Exercise details: Reproduce the material with "screenshot" swapped out for "screen capture" every time it occurs, changing nothing else. Omit the pictures from your answer.

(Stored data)
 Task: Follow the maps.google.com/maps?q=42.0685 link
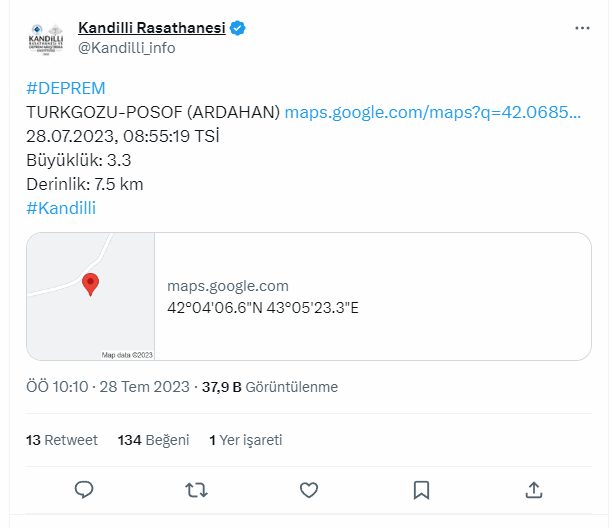(433, 112)
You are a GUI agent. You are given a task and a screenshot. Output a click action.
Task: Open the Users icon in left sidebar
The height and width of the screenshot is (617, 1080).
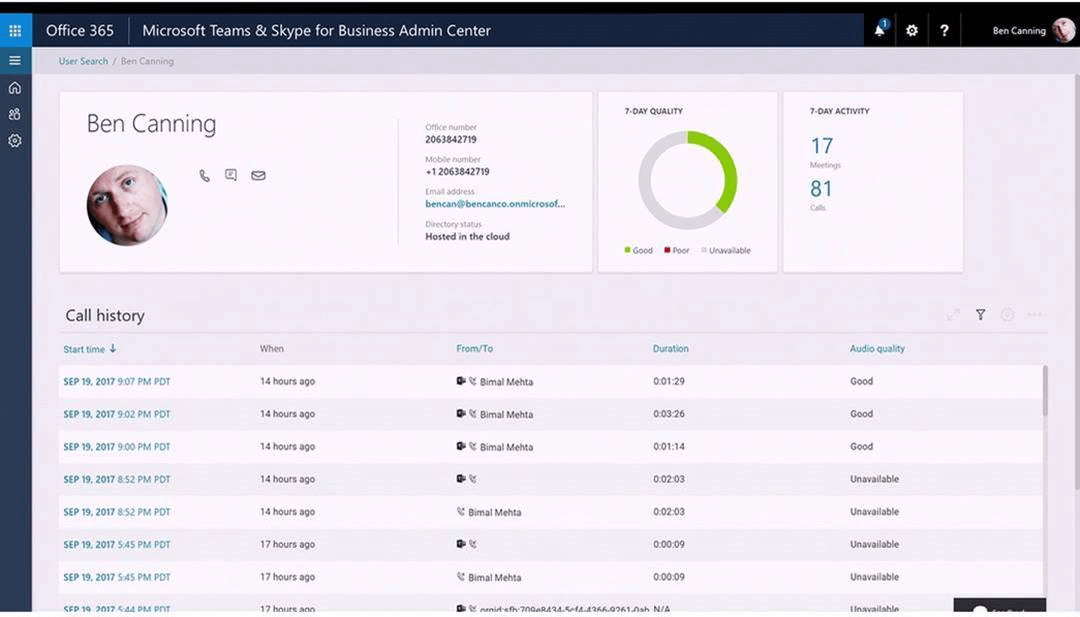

Full answer:
 Task: Follow the maps.google.com/maps?q=42.0685 link
(433, 112)
You are a GUI agent. You are given a task and a screen capture. Output a click action.
Task: Open the Users icon in left sidebar
The height and width of the screen capture is (617, 1080).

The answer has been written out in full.